▸ SOURCE EXTRACT
____________

Hey thanks. Let me ask you this, how do you like the lights below the hood. Would you rather them be above so you can see them or do you like not being able to see them, or what


----------



## blueline38

i actuall like them down where I cant see them. there in a bad spot though because between them and the pump my grill is completely blocked. I'm going to fabricate the mount and extend the lights out more toward my factory lights. but again, it is nice not having them in my line of sight while driving. oh, and more than once i've pushed snow over the top of the plow and buried my lights.............oh well!!


----------



## AndyTblc

And thats chevy for you, a big ol' chrome piece going across the whole grill, thats why I like the GMC because it's all open. Do you notice your engine temp go up, or doesn't it get that hot. Also do they make a deflector for the suburbanite or is it a rig up operation that you have to do.


----------



## blueline38

yeah, right now i'm having problems with my temps. thats why i'm going to move the lights and will be getting another 6pas tranny cooler. yes, it is a dumb design by chevy and then they place the cooler behind the bowtie!! they do not make a deflector but someone on here made one, or at least extended the top of the plow. i'm going to do the same thing once i get my temps under control.

____________

▸ PROBLEM TO WORK ON
Rewrite the part of the plow thread that begins at the words "And thats chevy" and stops after "temps under control.", putting "shield" in place of "deflector".

____________

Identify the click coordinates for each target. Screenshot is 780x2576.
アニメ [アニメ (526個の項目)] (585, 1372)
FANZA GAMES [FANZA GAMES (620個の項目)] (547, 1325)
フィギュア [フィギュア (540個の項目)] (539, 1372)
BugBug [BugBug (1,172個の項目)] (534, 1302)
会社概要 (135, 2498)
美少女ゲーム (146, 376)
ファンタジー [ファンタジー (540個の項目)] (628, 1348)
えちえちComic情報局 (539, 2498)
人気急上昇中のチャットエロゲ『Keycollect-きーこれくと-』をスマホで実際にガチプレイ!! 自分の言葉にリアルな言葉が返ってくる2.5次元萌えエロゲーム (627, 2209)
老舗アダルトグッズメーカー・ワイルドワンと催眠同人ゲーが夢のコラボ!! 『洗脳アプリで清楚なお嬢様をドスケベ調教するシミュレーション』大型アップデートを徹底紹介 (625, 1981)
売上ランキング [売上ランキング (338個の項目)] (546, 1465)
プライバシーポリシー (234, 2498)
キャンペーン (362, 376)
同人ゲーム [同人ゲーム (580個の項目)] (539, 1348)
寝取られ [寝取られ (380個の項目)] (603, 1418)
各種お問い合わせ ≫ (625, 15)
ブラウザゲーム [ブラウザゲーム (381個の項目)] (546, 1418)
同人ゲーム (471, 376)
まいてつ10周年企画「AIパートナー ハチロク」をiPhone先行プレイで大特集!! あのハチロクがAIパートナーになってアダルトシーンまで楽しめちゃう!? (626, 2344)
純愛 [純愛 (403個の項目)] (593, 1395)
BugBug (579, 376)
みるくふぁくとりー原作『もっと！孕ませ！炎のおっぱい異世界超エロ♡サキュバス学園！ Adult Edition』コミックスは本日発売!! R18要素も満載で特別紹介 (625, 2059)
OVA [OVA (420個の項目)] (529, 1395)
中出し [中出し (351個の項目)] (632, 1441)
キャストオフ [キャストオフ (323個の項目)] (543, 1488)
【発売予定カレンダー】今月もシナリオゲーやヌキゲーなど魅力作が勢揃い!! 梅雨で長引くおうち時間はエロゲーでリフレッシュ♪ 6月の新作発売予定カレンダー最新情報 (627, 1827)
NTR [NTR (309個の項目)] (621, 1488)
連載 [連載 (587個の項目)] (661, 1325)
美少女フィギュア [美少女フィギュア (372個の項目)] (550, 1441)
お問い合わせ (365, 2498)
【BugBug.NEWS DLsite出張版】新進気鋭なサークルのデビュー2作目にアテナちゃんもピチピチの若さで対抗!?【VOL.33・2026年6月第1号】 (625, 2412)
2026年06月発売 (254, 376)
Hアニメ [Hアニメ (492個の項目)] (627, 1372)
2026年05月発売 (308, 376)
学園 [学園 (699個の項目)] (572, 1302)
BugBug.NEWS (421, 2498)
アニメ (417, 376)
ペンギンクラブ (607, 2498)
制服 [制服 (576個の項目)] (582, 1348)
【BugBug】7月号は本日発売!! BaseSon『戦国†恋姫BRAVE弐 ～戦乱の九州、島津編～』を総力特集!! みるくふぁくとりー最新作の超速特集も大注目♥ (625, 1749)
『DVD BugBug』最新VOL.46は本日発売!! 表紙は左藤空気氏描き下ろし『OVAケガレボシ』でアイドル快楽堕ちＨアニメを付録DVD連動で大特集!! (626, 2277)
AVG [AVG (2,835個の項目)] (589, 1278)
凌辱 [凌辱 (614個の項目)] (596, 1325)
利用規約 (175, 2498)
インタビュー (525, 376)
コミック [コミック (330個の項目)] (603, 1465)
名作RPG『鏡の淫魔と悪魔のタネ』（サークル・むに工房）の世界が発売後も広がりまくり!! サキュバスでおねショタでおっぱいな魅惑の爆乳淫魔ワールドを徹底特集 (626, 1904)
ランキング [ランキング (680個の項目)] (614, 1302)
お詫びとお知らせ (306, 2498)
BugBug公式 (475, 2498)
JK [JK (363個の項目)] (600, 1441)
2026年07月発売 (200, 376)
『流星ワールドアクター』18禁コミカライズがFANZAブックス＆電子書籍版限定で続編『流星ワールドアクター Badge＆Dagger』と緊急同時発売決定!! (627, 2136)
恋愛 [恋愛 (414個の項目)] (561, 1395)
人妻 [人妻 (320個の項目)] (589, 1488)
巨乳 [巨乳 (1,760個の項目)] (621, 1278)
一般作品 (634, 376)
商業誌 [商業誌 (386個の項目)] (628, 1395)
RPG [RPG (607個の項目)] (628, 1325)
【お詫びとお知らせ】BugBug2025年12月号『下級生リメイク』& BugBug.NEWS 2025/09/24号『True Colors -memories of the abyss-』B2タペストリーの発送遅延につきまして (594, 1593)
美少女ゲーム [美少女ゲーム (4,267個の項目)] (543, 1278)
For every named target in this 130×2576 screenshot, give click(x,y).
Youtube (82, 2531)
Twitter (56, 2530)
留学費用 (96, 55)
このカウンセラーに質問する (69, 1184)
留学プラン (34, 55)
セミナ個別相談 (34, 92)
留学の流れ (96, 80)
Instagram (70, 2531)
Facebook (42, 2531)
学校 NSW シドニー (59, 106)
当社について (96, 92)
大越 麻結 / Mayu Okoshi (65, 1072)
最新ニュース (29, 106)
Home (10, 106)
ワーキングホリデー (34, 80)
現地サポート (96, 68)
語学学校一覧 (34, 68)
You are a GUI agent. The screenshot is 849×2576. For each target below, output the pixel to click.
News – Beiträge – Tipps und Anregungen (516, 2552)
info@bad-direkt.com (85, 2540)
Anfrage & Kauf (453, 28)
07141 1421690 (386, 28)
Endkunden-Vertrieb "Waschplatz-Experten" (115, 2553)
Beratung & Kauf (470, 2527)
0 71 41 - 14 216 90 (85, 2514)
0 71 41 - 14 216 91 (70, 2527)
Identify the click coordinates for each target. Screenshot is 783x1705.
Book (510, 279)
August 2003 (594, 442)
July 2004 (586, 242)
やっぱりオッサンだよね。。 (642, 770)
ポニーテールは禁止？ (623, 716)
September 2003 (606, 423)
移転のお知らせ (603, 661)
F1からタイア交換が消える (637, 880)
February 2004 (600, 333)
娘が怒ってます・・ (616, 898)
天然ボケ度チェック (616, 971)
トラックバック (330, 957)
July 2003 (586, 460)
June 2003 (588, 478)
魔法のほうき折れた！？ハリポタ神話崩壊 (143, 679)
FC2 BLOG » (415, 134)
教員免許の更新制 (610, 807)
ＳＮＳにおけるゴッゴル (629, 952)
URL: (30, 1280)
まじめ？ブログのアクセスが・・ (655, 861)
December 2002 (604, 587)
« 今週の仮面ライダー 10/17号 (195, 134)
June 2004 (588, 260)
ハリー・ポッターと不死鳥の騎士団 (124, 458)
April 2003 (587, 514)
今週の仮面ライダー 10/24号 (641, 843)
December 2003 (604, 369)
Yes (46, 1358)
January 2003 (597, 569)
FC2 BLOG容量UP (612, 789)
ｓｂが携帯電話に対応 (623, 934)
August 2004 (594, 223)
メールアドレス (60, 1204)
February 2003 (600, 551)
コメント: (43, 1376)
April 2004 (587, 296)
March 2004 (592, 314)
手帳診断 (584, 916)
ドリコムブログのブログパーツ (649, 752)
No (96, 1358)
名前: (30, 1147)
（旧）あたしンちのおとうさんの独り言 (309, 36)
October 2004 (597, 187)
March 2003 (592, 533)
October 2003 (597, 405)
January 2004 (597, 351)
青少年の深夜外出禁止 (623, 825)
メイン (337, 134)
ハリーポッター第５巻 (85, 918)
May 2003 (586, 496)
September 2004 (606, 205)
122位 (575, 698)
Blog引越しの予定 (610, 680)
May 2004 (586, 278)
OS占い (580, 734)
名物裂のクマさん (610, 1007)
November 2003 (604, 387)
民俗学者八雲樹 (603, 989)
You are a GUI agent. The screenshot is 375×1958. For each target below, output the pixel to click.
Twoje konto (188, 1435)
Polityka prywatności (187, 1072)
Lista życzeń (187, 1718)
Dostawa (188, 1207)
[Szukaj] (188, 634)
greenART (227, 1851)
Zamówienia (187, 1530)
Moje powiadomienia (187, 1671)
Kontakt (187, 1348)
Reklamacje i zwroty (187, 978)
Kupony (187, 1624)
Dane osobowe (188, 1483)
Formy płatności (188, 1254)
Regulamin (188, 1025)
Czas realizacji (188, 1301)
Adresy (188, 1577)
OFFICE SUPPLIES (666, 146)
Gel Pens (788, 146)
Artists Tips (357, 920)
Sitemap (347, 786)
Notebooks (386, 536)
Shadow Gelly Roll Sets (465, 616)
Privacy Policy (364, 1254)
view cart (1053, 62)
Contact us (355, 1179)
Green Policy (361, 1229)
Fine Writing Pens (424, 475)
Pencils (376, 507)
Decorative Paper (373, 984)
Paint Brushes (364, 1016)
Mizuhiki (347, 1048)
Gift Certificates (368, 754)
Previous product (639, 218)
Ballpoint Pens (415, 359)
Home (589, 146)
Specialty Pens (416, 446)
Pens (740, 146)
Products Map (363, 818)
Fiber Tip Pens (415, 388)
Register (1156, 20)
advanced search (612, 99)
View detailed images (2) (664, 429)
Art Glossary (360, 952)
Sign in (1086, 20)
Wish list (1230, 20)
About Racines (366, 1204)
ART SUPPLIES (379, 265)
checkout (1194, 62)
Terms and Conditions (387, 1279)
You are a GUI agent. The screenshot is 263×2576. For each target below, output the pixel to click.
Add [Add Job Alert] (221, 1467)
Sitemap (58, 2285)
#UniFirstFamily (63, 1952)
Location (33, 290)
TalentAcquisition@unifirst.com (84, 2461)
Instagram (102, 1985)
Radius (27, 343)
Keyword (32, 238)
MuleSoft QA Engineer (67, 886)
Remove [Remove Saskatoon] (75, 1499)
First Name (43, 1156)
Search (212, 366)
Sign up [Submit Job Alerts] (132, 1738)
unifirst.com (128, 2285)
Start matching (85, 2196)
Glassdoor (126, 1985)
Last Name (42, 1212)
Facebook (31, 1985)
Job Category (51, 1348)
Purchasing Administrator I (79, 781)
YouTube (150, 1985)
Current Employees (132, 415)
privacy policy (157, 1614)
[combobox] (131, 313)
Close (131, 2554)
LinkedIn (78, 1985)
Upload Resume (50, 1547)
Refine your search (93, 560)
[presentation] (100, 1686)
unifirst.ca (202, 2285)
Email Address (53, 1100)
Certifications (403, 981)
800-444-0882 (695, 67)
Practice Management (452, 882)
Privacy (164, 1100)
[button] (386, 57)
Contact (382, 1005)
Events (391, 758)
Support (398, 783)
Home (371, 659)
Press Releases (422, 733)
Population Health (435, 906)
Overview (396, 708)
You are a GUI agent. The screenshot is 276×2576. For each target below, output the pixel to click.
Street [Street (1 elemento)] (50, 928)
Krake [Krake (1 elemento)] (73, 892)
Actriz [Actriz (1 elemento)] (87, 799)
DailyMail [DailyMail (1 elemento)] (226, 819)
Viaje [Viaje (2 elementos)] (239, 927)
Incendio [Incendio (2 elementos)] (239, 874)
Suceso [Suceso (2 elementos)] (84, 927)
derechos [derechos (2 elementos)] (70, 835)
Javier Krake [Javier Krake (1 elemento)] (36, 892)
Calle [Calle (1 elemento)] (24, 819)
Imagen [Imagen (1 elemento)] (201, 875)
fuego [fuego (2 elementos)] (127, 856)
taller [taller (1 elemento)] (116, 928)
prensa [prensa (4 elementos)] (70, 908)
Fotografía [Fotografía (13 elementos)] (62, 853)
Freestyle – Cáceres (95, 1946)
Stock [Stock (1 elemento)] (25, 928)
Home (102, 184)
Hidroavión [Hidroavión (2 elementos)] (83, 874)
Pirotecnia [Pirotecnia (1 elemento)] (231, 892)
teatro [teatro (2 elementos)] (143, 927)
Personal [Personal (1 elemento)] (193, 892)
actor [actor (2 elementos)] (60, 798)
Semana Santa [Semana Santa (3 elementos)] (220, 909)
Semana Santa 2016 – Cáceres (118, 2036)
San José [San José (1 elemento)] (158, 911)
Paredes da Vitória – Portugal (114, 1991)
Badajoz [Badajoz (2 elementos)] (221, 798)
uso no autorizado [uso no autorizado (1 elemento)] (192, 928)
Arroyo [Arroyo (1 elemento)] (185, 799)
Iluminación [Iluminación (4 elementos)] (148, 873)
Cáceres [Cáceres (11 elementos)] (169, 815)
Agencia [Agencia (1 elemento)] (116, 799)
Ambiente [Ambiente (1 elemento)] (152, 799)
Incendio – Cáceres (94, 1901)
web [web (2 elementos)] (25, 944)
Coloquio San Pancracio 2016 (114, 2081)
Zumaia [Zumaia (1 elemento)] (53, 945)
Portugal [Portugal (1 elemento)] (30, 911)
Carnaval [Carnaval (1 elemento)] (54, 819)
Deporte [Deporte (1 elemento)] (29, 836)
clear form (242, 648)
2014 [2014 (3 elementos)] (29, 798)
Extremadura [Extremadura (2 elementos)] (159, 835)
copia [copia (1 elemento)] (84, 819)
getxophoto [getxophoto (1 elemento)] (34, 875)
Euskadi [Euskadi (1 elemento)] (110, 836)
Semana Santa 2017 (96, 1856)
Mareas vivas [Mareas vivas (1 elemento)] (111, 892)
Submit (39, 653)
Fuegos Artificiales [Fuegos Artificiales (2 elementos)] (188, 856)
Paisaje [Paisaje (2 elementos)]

____________

▸ TASK RESULT
And thats chevy for you, a big ol' chrome piece going across the whole grill, thats why I like the GMC because it's all open. Do you notice your engine temp go up, or doesn't it get that hot. Also do they make a shield for the suburbanite or is it a rig up operation that you have to do.


----------



## blueline38

yeah, right now i'm having problems with my temps. thats why i'm going to move the lights and will be getting another 6pas tranny cooler. yes, it is a dumb design by chevy and then they place the cooler behind the bowtie!! they do not make a shield but someone on here made one, or at least extended the top of the plow. i'm going to do the same thing once i get my temps under control.